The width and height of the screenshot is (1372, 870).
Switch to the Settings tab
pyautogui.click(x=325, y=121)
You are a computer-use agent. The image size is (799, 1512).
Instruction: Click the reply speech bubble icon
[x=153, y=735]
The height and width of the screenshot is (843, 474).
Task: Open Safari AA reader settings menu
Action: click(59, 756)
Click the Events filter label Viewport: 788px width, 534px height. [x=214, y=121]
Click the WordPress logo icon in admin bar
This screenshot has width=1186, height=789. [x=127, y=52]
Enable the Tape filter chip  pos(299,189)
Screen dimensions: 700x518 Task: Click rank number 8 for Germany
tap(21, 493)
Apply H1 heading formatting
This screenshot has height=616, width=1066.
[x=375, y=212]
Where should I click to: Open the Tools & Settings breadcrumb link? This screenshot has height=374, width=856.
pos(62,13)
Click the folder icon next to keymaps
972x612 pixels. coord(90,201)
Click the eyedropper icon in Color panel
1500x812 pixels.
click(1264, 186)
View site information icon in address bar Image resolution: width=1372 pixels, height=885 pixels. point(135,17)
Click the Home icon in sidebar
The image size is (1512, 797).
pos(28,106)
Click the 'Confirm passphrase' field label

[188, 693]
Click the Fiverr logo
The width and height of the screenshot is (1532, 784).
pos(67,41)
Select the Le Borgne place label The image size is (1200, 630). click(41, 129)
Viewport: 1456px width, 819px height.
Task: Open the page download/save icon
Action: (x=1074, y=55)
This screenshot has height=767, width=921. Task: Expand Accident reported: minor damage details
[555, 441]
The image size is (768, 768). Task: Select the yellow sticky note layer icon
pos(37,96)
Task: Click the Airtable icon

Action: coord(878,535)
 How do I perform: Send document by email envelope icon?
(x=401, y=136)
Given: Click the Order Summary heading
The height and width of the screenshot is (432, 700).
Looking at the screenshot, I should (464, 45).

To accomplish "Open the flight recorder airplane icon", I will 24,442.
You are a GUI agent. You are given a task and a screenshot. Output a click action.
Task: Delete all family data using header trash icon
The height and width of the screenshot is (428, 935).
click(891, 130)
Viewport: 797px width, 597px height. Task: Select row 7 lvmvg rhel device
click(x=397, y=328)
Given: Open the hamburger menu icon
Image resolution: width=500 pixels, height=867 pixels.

____

- The exercise
Reproduce the material from the line with "Enable the Tape" to the line with "[x=375, y=212]", both included, keeping every character unchanged.

- Exercise response
Enable the Tape filter chip  pos(299,189)
Screen dimensions: 700x518 Task: Click rank number 8 for Germany
tap(21, 493)
Apply H1 heading formatting
This screenshot has height=616, width=1066.
[x=375, y=212]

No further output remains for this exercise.